Miguel Ángel Arminio se ha desplazado a la Z-453 para comprobar los daños del desprendimiento. - GOBIERNO DE ARAGÓN
ZARAGOZA 11 Ene. (EUROPA PRESS) -
La reapertura del tramo de la carretera autonómica Z-453 entre Jaraba y Calmarza (Zaragoza) que este sábado sufrió un gran desprendimiento de ladera de unos 300 metros de longitud y unos 10 metros de espesor, llevará "varias semanas de trabajo", según ha advertido este domingo el director general de Carreteras e Infraestructuras del Gobierno de Aragón, Miguel Ángel Arminio, desplazado al punto que una ingente cantidad de material rocoso y vegetal tapona la calzada y corta el tráfico en ambos sentidos.
Arminio ha supervisado la dimensión del desprendimiento, acaecido sobre las 7.15 del sábado, en ambos puntos del corte y tras observar el material caído sobre la calzada ha anunciado el envío de maquinaria pesada a la zona "con la que poder repicar la piedra para hacerla más pequeña y ver dónde podemos depositarla para facilitar el flujo de camiones y agilizar la limpieza de la zona".
Pero previamente a esos trabajos será necesario comprobar el estado de la ladera y asegurarla, a fin de que las máquinas y los operarios puedan entrar con total garantía de que durante los trabajos no se vuelvan a producir nuevos desprendimientos que pongan en riesgo su seguridad.
"Lo primero que vamos a hacer es traer un experto para que nos diga si esa ladera la tenemos lo suficientemente estable como para poder entrar y, a partir de ahí, trabajar de forma continuada hasta limpiar y reparar la carretera", ha apuntado Arminio.
Sobre los tiempos para reabrir esta vía de la red autonómica, el director general de Carreteras e Infraestructuras no ha podido precisar un plazo, pues todo dependerá de los resultados que se obtengan del estudio geológico de la ladera y de los trabajos que haya que realizar sobre ella y sobre la calzada, pero sí ha asegurado que se trabaja ya para que a principios de semana comience a operar una empresa especializada en geología y geotecnia que con el uso de drones pueda radiografiar el estado de la roca en esa parte del cañón del río Mesa.

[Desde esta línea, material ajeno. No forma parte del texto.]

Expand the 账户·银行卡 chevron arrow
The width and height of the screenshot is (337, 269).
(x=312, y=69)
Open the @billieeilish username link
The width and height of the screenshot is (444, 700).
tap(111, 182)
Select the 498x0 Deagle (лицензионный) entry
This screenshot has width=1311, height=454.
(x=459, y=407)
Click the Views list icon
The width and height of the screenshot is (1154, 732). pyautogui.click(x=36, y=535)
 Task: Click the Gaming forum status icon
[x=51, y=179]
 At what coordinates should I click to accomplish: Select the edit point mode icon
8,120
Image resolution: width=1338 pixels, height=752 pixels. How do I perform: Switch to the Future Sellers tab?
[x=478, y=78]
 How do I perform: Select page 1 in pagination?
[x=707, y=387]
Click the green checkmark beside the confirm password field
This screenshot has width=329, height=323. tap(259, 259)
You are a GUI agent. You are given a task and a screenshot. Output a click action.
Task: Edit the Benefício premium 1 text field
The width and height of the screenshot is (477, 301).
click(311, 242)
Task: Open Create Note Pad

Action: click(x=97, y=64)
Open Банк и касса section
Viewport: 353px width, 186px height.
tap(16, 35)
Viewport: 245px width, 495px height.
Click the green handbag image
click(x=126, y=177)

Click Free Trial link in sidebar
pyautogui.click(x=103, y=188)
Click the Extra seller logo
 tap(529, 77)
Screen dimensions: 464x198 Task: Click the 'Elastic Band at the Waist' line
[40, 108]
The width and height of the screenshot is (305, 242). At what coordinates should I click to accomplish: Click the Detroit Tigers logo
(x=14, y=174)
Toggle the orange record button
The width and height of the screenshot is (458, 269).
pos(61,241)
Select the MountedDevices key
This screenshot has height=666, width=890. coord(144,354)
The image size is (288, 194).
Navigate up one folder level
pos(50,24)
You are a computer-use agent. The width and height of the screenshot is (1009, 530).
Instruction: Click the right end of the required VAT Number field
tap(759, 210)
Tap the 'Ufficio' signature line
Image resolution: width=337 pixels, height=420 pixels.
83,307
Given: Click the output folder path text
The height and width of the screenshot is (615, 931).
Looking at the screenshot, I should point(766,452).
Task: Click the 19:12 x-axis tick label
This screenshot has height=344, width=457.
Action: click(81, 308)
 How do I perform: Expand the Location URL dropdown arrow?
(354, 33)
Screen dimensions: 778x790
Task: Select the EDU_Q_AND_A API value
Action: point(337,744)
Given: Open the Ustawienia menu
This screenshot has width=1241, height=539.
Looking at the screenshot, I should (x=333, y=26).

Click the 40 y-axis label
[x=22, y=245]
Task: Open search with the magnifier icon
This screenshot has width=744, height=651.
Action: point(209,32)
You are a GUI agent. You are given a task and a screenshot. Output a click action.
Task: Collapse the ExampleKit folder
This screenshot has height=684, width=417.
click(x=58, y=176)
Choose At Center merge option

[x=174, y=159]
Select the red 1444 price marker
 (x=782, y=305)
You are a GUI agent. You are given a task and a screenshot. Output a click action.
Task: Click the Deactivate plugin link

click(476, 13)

Otra de las cuestiones a tener en cuenta es que las afecciones se han producido tanto en la carretera Z-453 como en el cauce, provocando el taponamiento y el recrecimiento del río aguas arriba del desprendimiento, por lo que Miguel Ángel Arminio ha señalado que "es muy importante que nos coordinemos con la Confederación Hidrográfica del Ebro para poder ir más deprisa y ser más efectivos en todo lo que hagamos".